The new year is so far indeed a happy one for 5-year-old Saythreehailmary's and her connections. On Jan. 10 at Aqueduct Racetrack, the dark bay mare picked up where she left off in 2015, winning her second consecutive stakes race and first in open company when she took the Ladies Handicap by 1 3/4 lengths.
On Dec. 12 she won the Bay Ridge Stakes for New York-breds, her first stakes win after seven attempts.
"Good things happen when you have patience," said owner Joseph Gioia. "And in this game, you have to have patience."
Like his mare, four of whose six wins have come at the Ozone Park, N.Y., track, Gioia has an affinity for Aqueduct, to which he started coming as a kid with his family.
"My uncle had horses at Aqueduct and we'd come watch the horses train," he said. "It always stuck in my head, and once my business became successful, I said to my father and another partner, 'We're going to buy a racehorse.' They looked at me like I was nuts."
That reaction, plus the name of the first horse they claimed—They Are All Crazy—led him to his nom de course, Very Un Stable.
That was back in the early 1990s, and Gioia soon moved from claimers to stakes horses and homebreds; Quantum Merit, purchased in 2000 for $32,000, was the 2004 New York-bred turf champion.
Gioia has three horses in training with John Morrison and three turf horses in South Carolina gearing up for the New York grass season. He also races in partnership at Finger Lakes and has two broodmares, a small band that he expects to expand in 2017 when his homebred stakes winner Mah Jong Maddnes is retired.

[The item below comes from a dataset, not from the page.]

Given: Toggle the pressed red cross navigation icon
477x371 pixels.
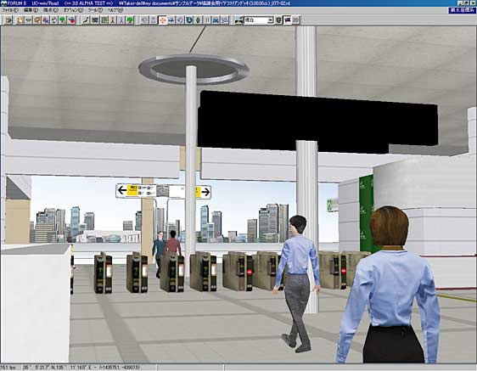Looking at the screenshot, I should point(163,20).
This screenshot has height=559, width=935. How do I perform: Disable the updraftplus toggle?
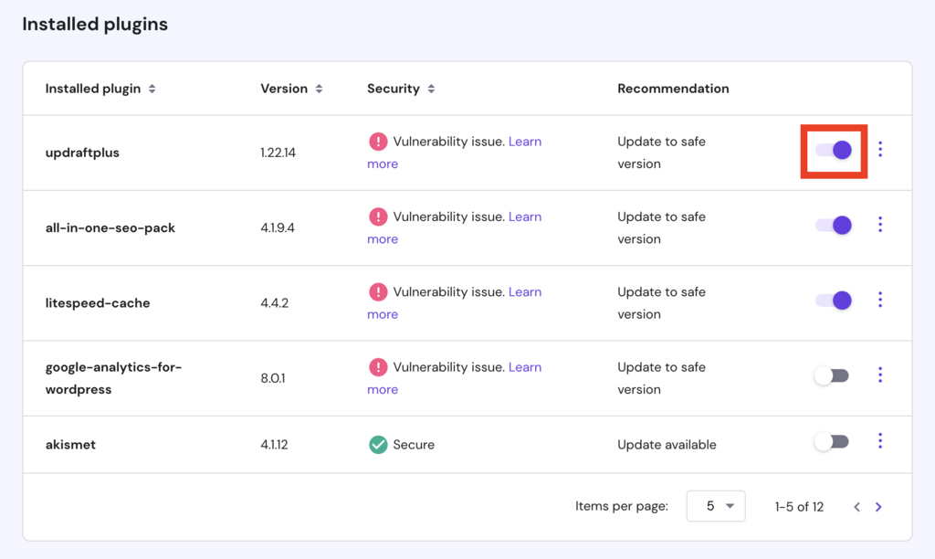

Gioia has no plans to retire Saythreehailmary's—by Repent out of Just Call Me Angel, another example of Gioia's gift for names—whose win in the Ladies Handicap pushed her earnings to $437,000 and her record to 22-6-5-4.
"We'd like to have fun with her at the racetrack," he said. "If there's a reason to retire her, we will. Whatever is good for the horse, we'll do."
For now, the plan is to take advantage of his mare's success on Aqueduct's inner track and point to the Biogio's Rose for state-breds on Feb. 7. And whenever the time is right, Saythreehailmary's will retire to start the next generation of Gioia homebreds.
"Even though I have only two mares, I do a lot of studying on pedigrees," he said. "I keep track of all the latest information, and the stallion register is one of my favorite things when I receive it every year."
He laughed.
"That," he said, "shows you crazy I am."